## INFORMATION
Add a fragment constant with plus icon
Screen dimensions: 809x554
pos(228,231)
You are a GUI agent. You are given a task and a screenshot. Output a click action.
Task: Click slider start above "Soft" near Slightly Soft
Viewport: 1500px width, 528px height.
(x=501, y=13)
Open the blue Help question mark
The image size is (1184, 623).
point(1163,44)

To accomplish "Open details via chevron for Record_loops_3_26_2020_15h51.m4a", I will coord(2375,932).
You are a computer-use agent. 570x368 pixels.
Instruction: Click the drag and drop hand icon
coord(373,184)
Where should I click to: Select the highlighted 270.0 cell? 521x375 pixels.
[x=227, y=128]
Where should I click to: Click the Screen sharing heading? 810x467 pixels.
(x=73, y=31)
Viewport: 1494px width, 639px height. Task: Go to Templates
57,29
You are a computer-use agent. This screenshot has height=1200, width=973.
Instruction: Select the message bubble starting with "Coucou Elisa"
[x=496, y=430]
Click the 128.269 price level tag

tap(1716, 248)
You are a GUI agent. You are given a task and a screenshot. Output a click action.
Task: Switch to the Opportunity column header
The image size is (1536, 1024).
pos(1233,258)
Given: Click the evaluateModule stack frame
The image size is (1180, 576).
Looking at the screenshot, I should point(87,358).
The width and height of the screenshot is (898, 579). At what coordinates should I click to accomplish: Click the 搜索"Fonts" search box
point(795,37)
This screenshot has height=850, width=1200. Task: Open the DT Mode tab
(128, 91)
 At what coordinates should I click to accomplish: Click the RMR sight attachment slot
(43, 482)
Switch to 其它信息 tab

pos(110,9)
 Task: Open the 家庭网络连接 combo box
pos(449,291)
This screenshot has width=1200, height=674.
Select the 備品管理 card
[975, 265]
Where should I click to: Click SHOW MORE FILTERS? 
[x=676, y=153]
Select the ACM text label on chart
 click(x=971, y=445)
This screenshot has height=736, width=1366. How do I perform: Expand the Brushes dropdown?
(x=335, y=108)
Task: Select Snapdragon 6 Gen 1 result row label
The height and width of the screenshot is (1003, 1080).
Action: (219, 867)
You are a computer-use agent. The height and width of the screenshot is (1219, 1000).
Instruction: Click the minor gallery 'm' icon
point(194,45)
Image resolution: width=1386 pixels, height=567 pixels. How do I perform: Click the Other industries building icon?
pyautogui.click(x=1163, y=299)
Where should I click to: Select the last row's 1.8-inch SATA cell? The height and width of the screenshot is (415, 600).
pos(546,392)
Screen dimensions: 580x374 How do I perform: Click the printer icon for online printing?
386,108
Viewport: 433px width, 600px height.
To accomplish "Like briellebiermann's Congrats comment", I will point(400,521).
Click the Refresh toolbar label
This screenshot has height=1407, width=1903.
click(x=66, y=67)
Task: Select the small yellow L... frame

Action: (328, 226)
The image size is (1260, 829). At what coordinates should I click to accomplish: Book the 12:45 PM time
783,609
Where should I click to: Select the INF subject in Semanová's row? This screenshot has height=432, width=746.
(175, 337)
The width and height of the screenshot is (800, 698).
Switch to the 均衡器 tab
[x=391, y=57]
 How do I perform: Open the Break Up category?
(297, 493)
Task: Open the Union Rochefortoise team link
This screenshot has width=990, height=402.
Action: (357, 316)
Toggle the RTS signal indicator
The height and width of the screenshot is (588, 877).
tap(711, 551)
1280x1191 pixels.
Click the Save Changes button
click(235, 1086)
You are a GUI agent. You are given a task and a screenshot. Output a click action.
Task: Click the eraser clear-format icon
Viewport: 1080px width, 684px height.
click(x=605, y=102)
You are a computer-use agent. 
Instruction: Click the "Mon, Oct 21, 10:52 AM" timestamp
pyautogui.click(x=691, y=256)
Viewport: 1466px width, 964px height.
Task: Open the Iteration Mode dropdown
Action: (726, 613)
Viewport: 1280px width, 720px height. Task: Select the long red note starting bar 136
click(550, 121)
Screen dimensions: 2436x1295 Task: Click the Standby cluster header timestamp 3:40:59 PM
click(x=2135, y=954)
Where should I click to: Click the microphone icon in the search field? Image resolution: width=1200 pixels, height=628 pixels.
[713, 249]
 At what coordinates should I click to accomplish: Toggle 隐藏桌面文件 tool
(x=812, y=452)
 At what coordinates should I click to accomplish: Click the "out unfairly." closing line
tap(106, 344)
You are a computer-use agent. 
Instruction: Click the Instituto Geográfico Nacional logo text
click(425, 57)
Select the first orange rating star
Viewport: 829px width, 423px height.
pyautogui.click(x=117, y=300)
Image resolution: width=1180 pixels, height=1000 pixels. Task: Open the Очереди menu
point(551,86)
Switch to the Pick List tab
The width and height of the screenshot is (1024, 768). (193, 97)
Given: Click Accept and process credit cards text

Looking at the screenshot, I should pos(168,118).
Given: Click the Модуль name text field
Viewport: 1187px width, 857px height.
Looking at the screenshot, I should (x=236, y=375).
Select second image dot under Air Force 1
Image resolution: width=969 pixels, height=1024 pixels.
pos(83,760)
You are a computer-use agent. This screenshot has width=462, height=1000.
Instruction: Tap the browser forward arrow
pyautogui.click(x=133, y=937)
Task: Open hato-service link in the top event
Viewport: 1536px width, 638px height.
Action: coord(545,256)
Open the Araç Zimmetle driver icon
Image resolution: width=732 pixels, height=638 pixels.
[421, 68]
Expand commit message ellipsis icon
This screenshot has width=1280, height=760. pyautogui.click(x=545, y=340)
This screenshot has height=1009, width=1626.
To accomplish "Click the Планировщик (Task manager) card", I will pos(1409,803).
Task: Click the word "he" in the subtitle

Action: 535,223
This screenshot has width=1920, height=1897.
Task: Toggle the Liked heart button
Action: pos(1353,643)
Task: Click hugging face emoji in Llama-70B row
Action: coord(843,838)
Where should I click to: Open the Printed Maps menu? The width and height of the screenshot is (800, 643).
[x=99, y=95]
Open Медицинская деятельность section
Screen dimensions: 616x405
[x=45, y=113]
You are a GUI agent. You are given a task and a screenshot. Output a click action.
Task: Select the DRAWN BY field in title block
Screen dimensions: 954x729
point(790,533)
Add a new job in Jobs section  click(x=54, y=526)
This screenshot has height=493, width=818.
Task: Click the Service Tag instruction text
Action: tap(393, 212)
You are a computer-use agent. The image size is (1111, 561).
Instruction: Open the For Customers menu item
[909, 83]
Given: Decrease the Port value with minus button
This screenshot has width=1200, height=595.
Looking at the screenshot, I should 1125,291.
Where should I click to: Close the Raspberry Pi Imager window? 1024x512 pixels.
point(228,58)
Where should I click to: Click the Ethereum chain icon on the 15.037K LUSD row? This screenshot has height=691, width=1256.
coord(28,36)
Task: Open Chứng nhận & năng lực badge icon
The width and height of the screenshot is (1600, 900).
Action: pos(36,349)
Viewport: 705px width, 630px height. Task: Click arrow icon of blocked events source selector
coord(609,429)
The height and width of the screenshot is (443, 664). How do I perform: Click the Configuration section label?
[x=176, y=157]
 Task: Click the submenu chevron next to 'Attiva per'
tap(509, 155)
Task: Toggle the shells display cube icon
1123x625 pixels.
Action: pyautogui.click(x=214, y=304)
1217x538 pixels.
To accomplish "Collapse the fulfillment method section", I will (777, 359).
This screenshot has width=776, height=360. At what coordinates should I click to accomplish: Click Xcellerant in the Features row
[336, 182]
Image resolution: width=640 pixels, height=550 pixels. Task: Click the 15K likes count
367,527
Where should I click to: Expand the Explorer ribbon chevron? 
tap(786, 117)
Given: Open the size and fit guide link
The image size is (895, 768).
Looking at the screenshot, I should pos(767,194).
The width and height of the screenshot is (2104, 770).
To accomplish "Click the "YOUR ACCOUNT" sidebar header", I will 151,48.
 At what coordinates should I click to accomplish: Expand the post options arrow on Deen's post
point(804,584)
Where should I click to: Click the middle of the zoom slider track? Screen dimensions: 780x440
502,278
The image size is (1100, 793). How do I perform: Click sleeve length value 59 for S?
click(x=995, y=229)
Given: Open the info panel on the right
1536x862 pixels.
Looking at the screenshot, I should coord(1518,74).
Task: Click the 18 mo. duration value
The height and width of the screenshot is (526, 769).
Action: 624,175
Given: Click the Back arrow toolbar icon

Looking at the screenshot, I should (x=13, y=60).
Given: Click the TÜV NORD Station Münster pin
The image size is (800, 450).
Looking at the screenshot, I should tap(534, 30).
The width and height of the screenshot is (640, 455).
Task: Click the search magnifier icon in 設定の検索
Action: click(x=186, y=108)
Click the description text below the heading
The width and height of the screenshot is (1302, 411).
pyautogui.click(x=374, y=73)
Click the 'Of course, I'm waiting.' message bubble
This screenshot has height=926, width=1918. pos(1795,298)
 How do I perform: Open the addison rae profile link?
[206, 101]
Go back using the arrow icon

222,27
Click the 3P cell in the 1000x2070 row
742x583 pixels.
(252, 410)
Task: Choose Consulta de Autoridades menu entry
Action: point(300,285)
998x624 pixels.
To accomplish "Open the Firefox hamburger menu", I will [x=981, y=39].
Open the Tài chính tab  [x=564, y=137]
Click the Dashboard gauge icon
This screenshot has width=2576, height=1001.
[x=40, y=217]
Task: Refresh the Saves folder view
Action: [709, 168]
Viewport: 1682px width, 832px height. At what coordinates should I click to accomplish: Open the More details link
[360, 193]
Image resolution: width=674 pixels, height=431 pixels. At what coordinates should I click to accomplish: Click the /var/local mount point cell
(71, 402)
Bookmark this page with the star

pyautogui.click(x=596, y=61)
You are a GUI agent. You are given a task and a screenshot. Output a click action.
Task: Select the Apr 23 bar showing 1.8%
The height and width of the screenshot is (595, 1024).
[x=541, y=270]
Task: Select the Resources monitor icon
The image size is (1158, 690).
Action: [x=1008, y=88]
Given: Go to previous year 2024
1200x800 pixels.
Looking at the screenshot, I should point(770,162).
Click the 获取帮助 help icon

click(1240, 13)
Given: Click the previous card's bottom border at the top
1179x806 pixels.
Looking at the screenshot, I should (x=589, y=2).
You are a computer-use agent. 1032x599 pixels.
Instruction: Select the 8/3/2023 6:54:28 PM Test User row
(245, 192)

## WHAT YOU NEED TO DO
The required answer is the run of lines above, starting at the line with "At what coordinates should I click to accomplish: Expand" and ending at the line with "Given: Click the TÜV NORD Station Münster pin", reproduced exactly with both ends.

## ANSWER TO THE PROBLEM
 At what coordinates should I click to accomplish: Expand the post options arrow on Deen's post
point(804,584)
Where should I click to: Click the middle of the zoom slider track? Screen dimensions: 780x440
502,278
The image size is (1100, 793). How do I perform: Click sleeve length value 59 for S?
click(x=995, y=229)
Given: Open the info panel on the right
1536x862 pixels.
Looking at the screenshot, I should coord(1518,74).
Task: Click the 18 mo. duration value
The height and width of the screenshot is (526, 769).
Action: 624,175
Given: Click the Back arrow toolbar icon

Looking at the screenshot, I should (x=13, y=60).
Given: Click the TÜV NORD Station Münster pin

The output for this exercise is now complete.